## Start LISTED ENTRIES

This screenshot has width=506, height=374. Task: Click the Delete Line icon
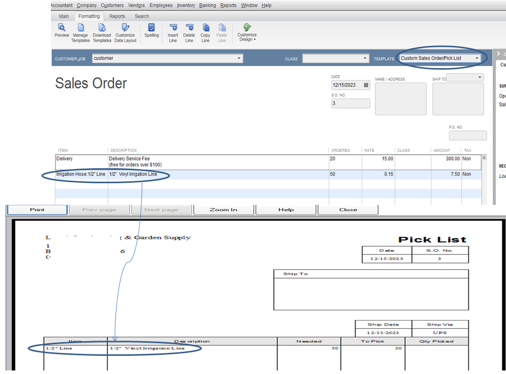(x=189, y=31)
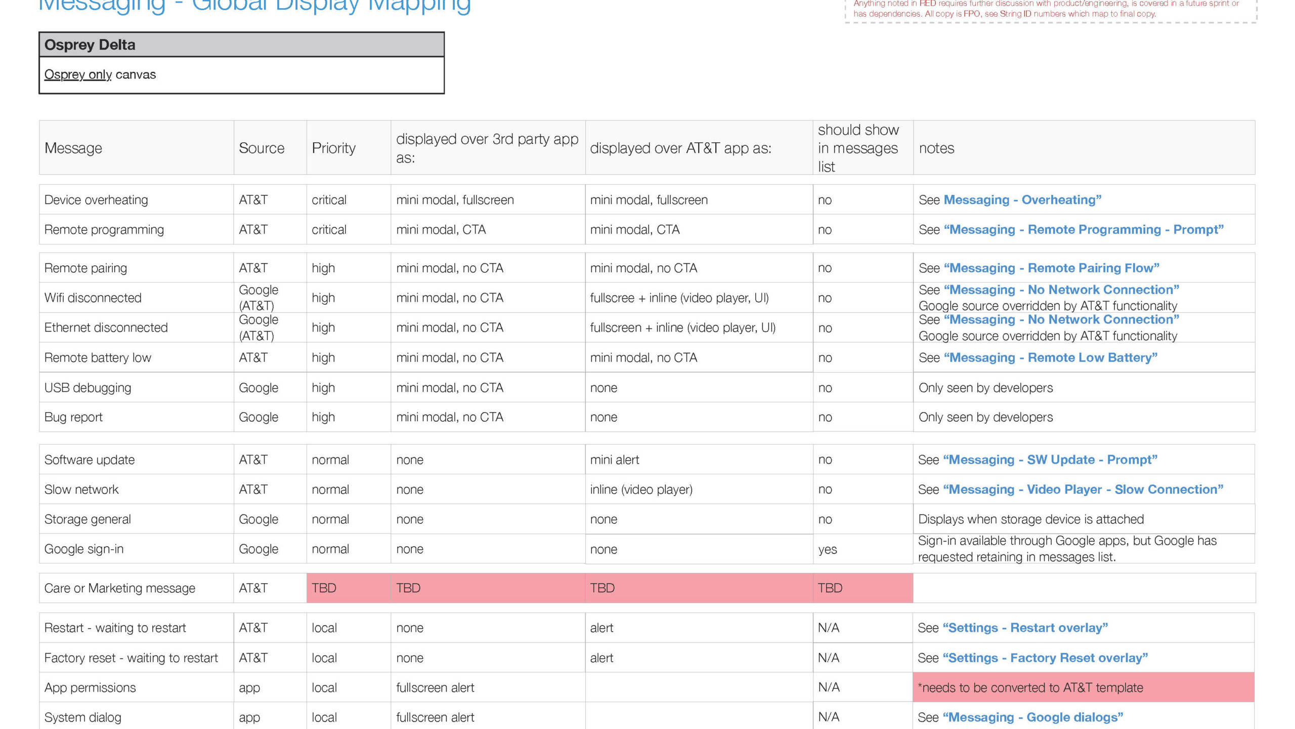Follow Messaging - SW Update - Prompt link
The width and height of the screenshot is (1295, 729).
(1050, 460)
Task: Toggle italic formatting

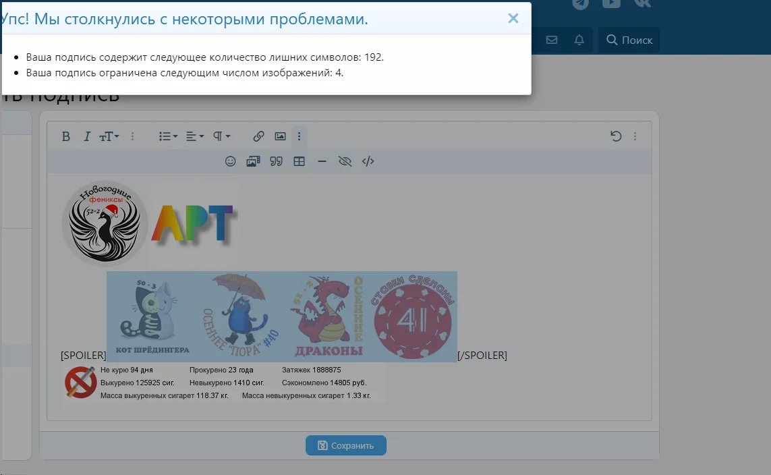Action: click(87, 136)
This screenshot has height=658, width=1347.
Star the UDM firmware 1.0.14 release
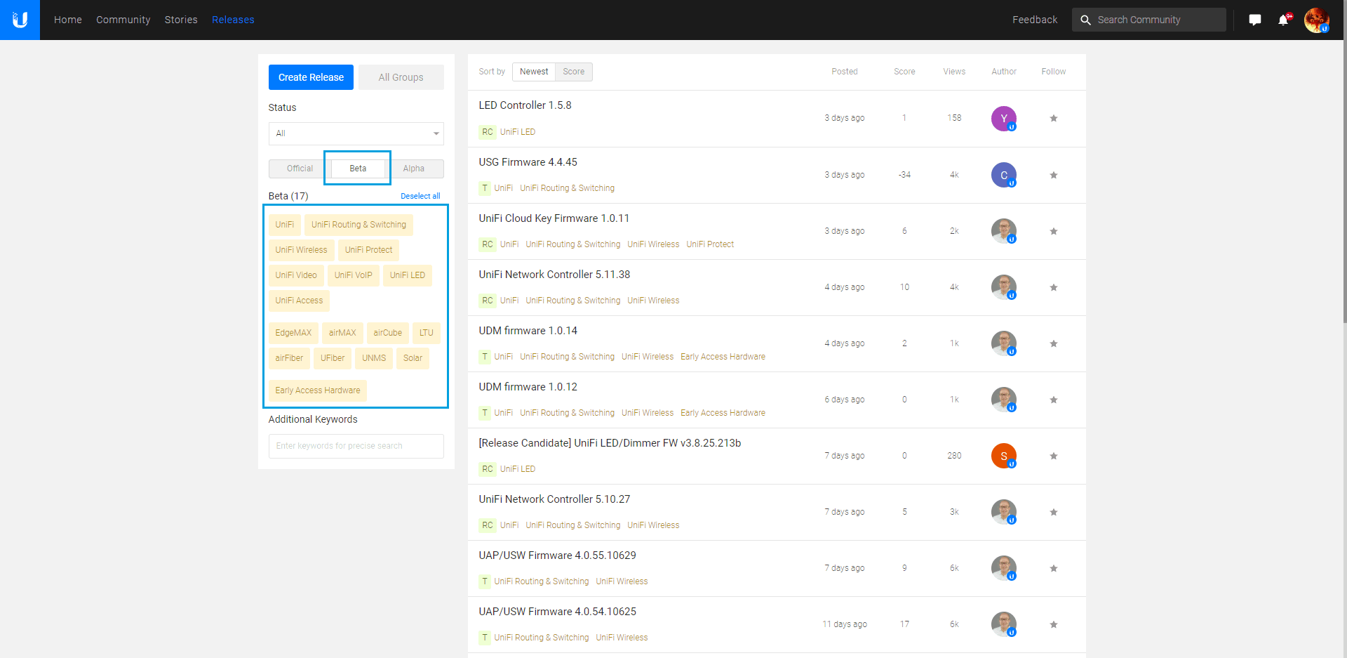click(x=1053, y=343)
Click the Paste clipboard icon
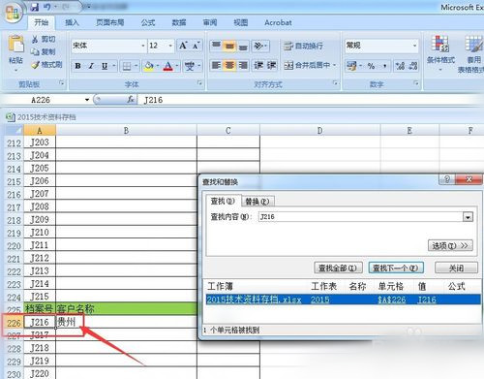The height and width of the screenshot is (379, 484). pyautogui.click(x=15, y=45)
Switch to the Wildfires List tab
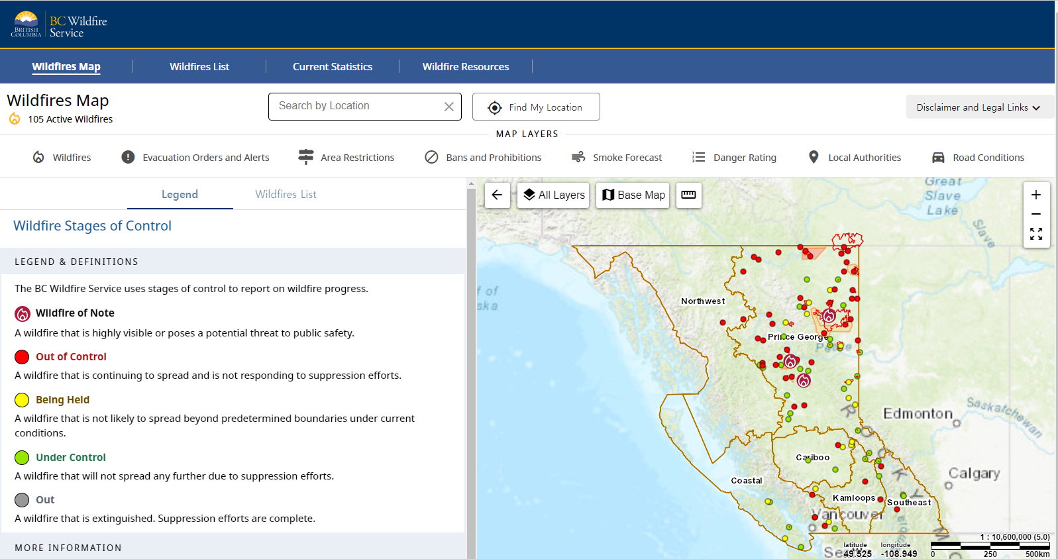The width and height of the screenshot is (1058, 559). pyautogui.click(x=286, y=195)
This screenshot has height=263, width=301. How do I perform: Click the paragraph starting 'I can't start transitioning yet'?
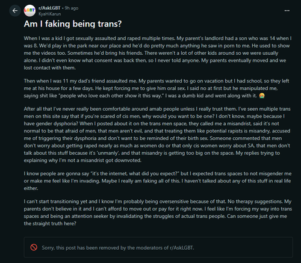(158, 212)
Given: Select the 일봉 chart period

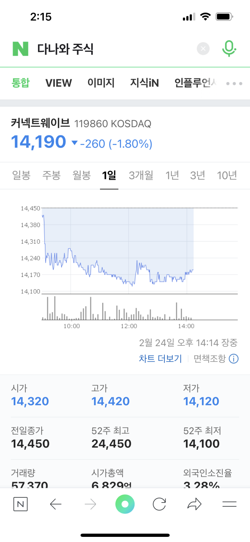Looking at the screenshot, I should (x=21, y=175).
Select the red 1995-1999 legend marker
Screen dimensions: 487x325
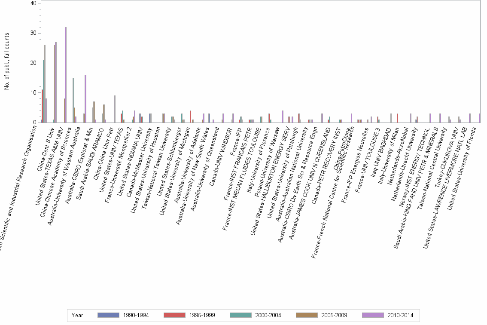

## End LISTED ENTRIES
## Start LISTED ENTRIES

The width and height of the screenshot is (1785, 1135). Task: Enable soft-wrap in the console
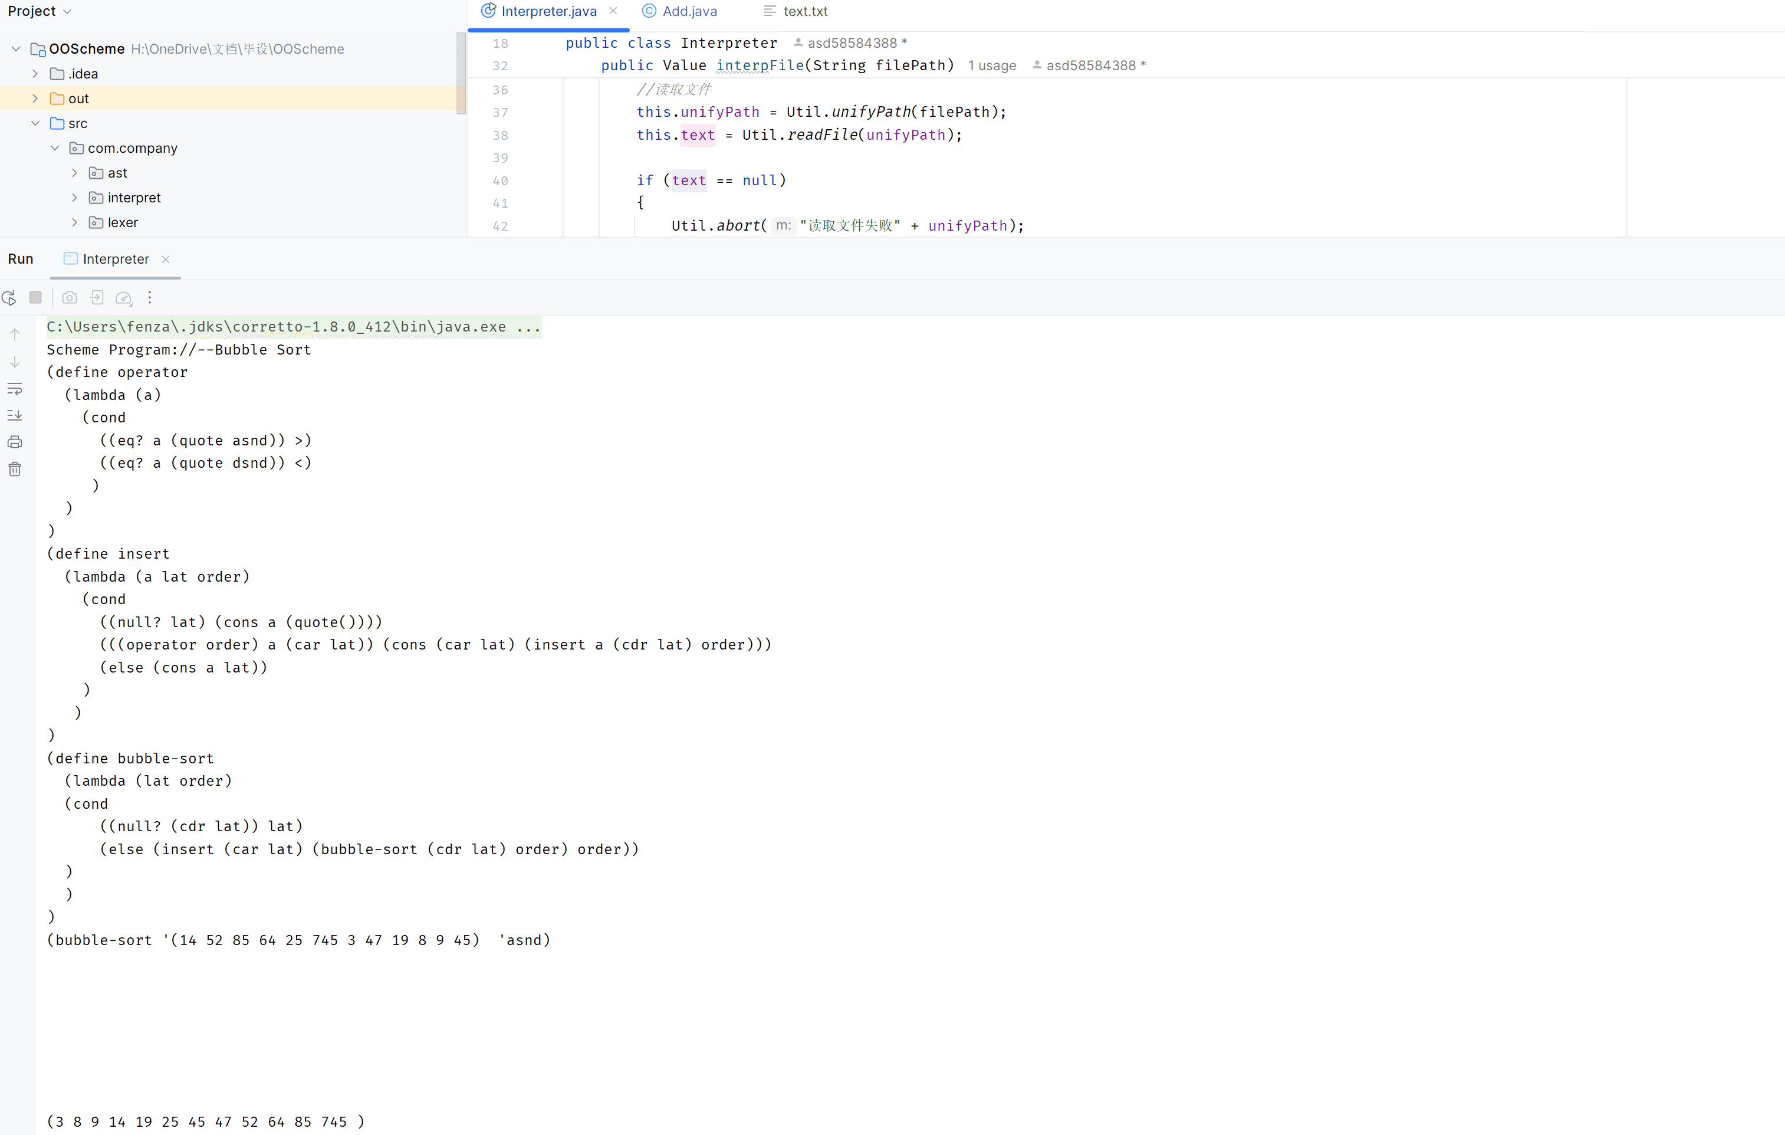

## End LISTED ENTRIES

• _EXERCISE_:
In the entries, take the part that opens with the line containing "Select the red 1995-1999 legend marker" and closes with the line containing "Screen dimensions: 487x325". Rename "red" to "blue" and write out those lines again, changing nothing else.

• _FINISHED TASK_:
Select the blue 1995-1999 legend marker
Screen dimensions: 487x325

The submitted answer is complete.